-- REQUIREMENT --
Starting at the line that contains "coordinates (40, 28)." and ending after the line that contains "What do you see at coordinates (206, 47)", reproduce these items with "Configurable" replaced by "Custom" and everything else left unchanged.

::: RECORD LIST

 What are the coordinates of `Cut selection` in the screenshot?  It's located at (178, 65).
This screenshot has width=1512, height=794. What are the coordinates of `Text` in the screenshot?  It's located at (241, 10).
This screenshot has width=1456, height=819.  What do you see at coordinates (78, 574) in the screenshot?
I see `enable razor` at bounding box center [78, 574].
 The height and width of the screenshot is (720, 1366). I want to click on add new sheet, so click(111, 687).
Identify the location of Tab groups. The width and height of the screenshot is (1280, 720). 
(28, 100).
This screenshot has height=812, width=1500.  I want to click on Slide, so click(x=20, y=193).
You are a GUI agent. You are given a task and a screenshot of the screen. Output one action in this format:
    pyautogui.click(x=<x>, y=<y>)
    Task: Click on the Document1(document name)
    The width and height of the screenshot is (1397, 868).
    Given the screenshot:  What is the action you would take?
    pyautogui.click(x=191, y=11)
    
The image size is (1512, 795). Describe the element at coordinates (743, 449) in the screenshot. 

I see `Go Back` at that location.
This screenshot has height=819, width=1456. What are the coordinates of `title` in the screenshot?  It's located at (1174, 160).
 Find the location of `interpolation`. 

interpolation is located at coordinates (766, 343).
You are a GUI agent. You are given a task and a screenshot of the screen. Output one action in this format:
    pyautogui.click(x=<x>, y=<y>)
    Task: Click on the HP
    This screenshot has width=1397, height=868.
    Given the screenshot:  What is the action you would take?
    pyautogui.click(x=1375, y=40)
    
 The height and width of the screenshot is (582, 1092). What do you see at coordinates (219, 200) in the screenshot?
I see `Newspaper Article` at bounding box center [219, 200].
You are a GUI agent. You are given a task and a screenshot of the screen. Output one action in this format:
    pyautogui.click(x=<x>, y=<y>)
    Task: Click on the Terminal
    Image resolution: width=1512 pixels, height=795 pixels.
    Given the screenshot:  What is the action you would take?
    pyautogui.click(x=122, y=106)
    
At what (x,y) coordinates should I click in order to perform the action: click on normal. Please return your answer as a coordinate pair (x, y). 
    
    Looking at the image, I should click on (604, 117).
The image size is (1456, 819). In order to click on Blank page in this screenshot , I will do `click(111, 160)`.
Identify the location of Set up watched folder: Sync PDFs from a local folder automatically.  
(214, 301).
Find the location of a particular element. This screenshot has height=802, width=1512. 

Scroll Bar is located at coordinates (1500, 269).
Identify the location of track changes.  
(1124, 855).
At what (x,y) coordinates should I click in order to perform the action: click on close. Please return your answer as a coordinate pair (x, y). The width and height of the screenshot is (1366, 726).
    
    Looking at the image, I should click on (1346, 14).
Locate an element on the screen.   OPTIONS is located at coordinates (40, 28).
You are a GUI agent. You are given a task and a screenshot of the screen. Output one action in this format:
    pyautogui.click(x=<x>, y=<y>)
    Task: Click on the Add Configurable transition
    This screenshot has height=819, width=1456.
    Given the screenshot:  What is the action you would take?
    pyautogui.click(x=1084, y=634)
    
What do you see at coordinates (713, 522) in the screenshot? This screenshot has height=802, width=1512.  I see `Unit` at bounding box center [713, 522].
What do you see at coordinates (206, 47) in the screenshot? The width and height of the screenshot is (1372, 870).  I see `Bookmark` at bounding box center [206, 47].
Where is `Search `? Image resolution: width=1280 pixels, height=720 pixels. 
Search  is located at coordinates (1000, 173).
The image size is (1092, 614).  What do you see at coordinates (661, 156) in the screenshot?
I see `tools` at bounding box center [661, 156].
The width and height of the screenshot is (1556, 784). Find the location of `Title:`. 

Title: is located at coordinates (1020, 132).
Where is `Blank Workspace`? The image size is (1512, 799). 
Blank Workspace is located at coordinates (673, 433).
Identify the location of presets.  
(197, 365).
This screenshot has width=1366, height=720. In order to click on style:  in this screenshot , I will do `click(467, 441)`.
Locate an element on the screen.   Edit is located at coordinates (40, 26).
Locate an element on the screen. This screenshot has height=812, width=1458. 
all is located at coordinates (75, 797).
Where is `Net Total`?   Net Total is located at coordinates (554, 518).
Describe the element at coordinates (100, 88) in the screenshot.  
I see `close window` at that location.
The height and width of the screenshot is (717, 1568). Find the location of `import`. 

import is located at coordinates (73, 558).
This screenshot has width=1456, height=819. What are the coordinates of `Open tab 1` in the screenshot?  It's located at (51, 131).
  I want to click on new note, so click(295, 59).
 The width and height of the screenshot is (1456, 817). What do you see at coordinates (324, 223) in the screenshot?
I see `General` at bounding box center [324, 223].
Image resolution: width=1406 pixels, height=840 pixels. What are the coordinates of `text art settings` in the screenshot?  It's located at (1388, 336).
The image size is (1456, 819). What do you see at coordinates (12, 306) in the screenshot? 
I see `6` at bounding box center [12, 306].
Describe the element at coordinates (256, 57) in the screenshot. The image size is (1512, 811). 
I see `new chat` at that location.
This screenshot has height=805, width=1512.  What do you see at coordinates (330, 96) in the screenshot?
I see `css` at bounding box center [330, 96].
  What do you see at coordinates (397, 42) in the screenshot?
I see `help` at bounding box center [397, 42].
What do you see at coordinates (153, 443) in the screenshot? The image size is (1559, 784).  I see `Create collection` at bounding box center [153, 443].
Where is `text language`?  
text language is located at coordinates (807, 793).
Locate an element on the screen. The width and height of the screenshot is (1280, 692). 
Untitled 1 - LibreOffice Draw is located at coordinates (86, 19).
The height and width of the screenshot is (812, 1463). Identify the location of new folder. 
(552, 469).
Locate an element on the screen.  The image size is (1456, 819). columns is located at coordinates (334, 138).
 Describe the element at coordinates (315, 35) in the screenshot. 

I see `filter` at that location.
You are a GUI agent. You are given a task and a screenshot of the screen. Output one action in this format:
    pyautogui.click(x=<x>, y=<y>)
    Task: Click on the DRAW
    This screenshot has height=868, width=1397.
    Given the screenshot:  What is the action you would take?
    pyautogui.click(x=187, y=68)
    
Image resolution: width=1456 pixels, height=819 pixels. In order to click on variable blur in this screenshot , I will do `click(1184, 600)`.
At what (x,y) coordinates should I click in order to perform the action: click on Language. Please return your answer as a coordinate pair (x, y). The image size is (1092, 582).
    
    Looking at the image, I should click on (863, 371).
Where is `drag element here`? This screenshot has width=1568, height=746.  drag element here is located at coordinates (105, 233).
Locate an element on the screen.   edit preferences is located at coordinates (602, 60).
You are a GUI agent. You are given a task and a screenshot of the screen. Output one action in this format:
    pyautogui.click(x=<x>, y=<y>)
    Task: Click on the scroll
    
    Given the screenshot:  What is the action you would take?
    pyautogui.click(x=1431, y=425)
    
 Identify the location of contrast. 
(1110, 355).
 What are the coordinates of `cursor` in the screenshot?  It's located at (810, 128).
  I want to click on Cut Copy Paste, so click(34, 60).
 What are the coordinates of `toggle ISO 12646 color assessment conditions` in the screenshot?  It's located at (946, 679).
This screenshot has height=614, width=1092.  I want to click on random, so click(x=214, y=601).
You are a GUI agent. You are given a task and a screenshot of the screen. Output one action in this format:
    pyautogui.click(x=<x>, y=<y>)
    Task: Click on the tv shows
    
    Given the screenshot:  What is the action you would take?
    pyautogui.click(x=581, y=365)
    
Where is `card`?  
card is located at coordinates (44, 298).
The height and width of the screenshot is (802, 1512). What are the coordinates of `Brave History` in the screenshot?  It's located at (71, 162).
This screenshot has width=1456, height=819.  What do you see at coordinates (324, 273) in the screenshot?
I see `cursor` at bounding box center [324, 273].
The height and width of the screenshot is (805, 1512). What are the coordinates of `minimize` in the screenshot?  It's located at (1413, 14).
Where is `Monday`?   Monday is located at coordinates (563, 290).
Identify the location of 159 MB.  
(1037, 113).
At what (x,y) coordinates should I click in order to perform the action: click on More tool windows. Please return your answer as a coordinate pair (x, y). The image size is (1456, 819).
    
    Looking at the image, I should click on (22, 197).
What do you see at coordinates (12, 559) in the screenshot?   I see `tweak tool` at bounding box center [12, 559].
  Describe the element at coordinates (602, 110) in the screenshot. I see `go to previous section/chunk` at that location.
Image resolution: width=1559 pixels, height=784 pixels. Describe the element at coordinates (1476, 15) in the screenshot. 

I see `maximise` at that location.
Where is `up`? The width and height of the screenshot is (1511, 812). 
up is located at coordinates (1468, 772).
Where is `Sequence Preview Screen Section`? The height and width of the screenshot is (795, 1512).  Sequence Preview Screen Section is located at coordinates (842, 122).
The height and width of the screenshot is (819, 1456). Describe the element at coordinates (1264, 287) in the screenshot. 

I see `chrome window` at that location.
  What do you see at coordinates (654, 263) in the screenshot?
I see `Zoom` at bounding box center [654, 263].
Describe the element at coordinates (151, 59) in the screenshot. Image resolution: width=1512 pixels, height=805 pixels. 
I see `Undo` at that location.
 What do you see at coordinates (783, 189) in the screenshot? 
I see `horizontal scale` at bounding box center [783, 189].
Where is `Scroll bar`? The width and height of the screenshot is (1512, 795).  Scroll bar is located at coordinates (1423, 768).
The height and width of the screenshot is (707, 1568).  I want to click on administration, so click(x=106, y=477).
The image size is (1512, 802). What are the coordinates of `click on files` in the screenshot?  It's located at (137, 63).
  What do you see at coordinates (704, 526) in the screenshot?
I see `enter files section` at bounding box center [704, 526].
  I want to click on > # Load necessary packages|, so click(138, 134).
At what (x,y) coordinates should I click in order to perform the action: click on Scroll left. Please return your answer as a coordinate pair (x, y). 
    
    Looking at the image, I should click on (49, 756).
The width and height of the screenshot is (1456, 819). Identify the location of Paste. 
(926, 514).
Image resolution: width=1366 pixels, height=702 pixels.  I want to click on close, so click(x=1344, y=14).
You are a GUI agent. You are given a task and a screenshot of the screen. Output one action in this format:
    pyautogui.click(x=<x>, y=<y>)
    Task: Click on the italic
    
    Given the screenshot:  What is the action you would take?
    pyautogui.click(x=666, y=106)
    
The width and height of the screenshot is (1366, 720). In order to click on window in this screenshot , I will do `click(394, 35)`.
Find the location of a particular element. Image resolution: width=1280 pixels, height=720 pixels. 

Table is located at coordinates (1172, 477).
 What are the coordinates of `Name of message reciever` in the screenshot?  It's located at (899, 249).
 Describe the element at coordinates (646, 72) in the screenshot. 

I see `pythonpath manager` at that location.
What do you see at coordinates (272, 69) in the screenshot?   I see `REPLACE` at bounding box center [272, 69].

::::::

-- TASK RESULT --
Locate an element on the screen.   OPTIONS is located at coordinates (40, 28).
You are a GUI agent. You are given a task and a screenshot of the screen. Output one action in this format:
    pyautogui.click(x=<x>, y=<y>)
    Task: Click on the Add Custom transition
    This screenshot has height=819, width=1456.
    Given the screenshot:  What is the action you would take?
    pyautogui.click(x=1084, y=634)
    
What do you see at coordinates (713, 522) in the screenshot? This screenshot has height=802, width=1512.  I see `Unit` at bounding box center [713, 522].
What do you see at coordinates (206, 47) in the screenshot? The width and height of the screenshot is (1372, 870).  I see `Bookmark` at bounding box center [206, 47].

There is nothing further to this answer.